(SOURCE):
* * *
Instance level interpretability

Most interpretability work, and much work in science of deep learning, relies on passive observations of phenomena with post-hoc explanations for how artifacts in the model contribute to model outputs. Like the early ornithologists suggesting that prinia eggs were camouflaged, interpretability researchers often identify some phenomenon and link it to model decisions based solely on their intuitions. Some work attempts a more principled approach, by intervening on the trained model to demonstrate that a given feature or circuit has a predictable effect on model judgment. Both approaches might be classed as instance-level, as they consider the behavior of a fully trained model on a given input sample.

In the past, I have called this reliance on fully trained models Interpretability Creationism, and suggested that interpretability researchers instead measure the indicators they focus on throughout training. However, I have not detailed how these creationist approaches can lead us astray, nor have I proposed a clear framework for understanding development. Such a framework falls under the philosophical field of epistemology, the study of what makes a belief justified.

Syntactic Attention Structure

To address the epistemology of interpretability, let us construct a case study of the scientific literature on an observed phenomenon in neural networks. One well-documented and intuitive behavior is how Transformer-based masked language models (MLMs) have specialized attention heads that focus on a specific dependency relation, a trait we will call Syntactic Attention Structure (SAS). We can illustrate SAS with an example sentence.

My bird builds ugly nests

In the preceding sentence, the model might be called upon to predict the masked-out target word builds. During inference, its specialized nsubj head will place its highest weight on bird, while its specialized dobj head will place its highest weight on nests. This specialization behavior emerges naturally, without any explicit inductive bias, over the normal course of training for models like BERT.
* * *
(INFORMATION PROVIDED):
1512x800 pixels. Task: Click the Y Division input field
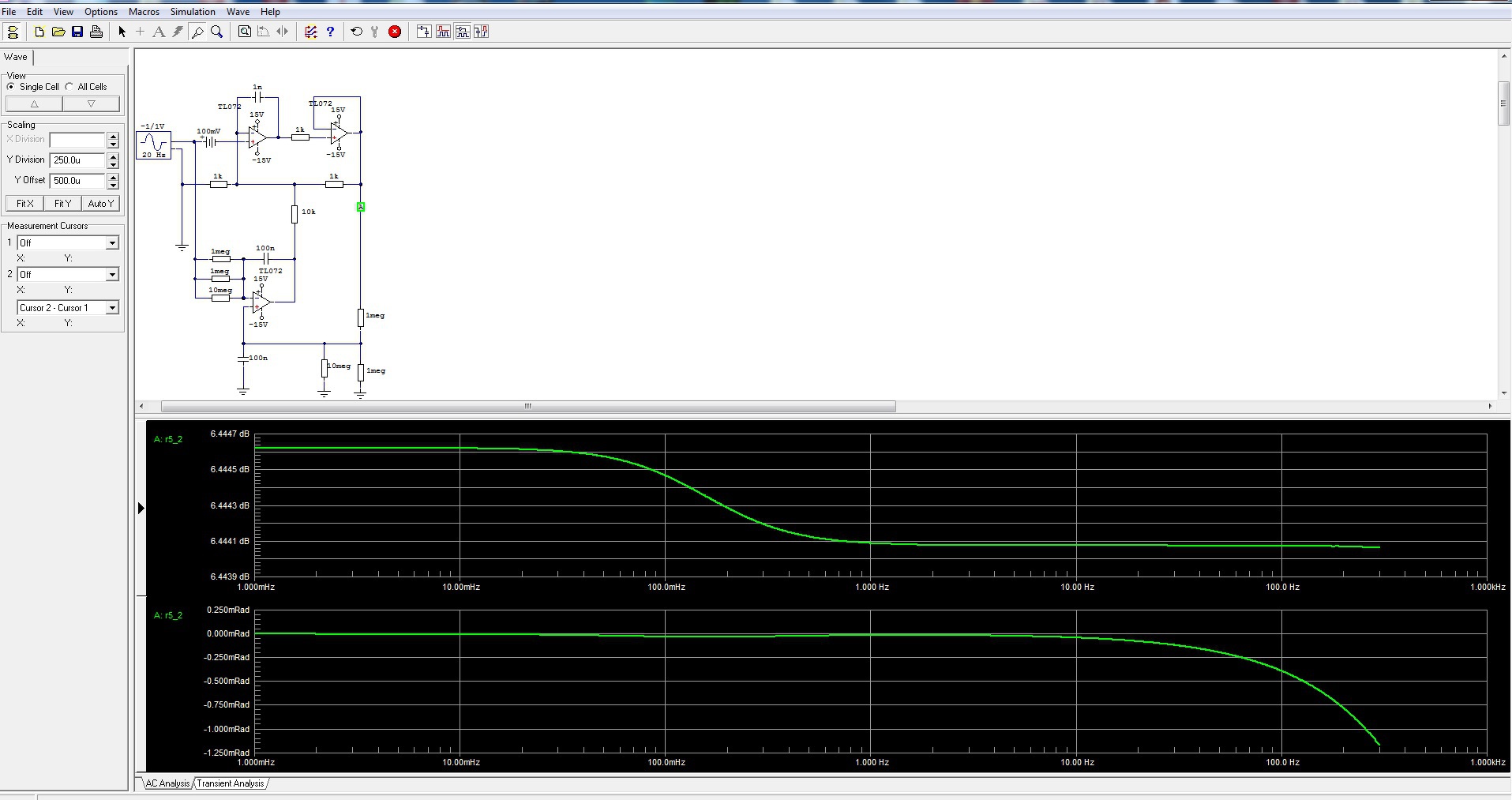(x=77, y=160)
* * *
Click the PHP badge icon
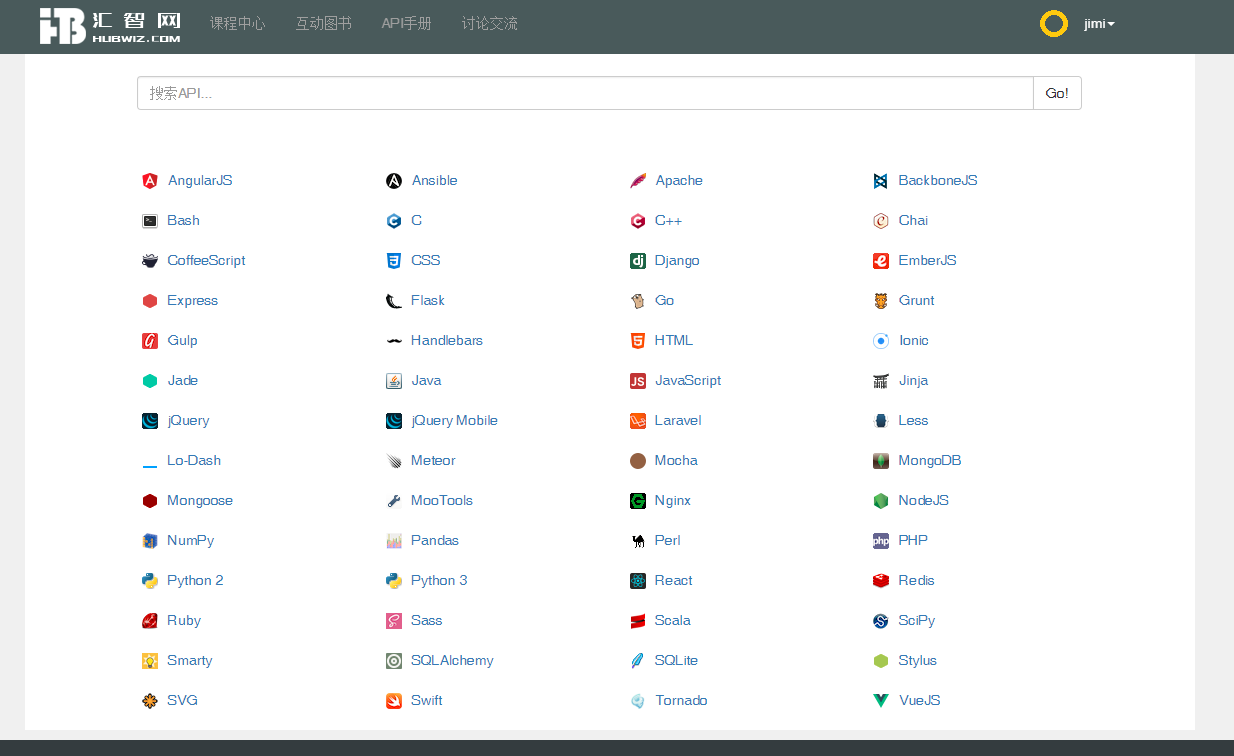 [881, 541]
* * *
Return the portion of the interpretability passage between "Most interpretability work, and" and "given input sample.", inclusive, copied word for word.

(RESULT OF THIS TASK):
Most interpretability work, and much work in science of deep learning, relies on passive observations of phenomena with post-hoc explanations for how artifacts in the model contribute to model outputs. Like the early ornithologists suggesting that prinia eggs were camouflaged, interpretability researchers often identify some phenomenon and link it to model decisions based solely on their intuitions. Some work attempts a more principled approach, by intervening on the trained model to demonstrate that a given feature or circuit has a predictable effect on model judgment. Both approaches might be classed as instance-level, as they consider the behavior of a fully trained model on a given input sample.